米ケーブルニュース局のFOX Newsは4月18日、投票機メーカーのドミニオン・ボーティング・システムズ社に7億8,750万ドル(1,060億円)を支払うことで和解したと発表した。ドミニオン社は2020年の米大統領選で一部の州に投票機などの投開票システムを供給していたが、FOXが同社に選挙不正の疑いがあるとの誤った報道を行ったとして名誉毀損で訴えていた。これまでメディアを相手取った名誉毀損訴訟とは比較にならない高額な和解金となった。
FOXはこの報道が虚偽だったことを認めており、和解はルパート・マードック会長をはじめ経営陣や司会者らが法廷で証言することを回避するためともみられている。一方、ニューヨーク・タイムズ紙は、この程度の和解金ではFOXの経営になんら支障を来さないだろうとも報じている。不測の事態に備えた保険への加入はもちろん、同グループは現金資産だけで40億ドルに上り、ケーブルネットワーク部門だけでも2022年に29億ドルを売り上げているからだ。
ただし、大統領選をめぐってFOX Newsはほかにも大型訴訟を抱えている。投票集計技術会社のスマートマティック社が企業体としてのFOX Newsだけでなく、そのアンカーや元アンカー数人を相手に27億ドルの損害賠償を求めており、ドミニオンのように示談に応じるつもりはないとも伝えられている。
和解決定から1週間後の4月24日、FOX Newsは看板キャスターのタッカー・カールソン氏を解雇したと発表した。

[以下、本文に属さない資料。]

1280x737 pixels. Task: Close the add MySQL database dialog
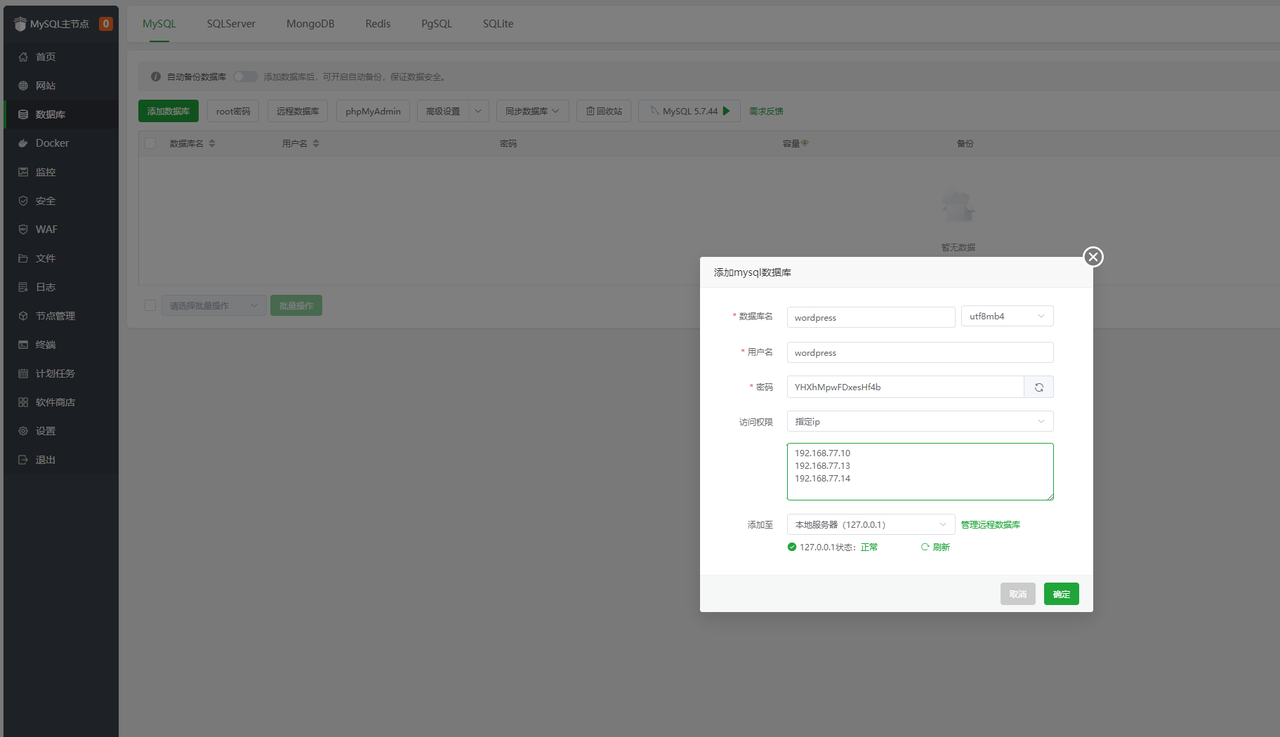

カールソン氏は平日プライムタイムの人気番組『タッカー・カールソン・トゥナイト』のホストで、視聴者数は3大ケーブルニュース局で常にトップ。トランプ支持派にも大きな影響力を持っており、投票機メーカーに対する虚偽の報道を先導していた。解雇の理由は明らかではないが、米メディアはドミニオン訴訟との絡みに加え、残った類似訴訟を見越したダメージコントロールではないかとみている。カールソン氏をめぐっては職場内の女性差別で元プロデューサーが訴訟を提起している。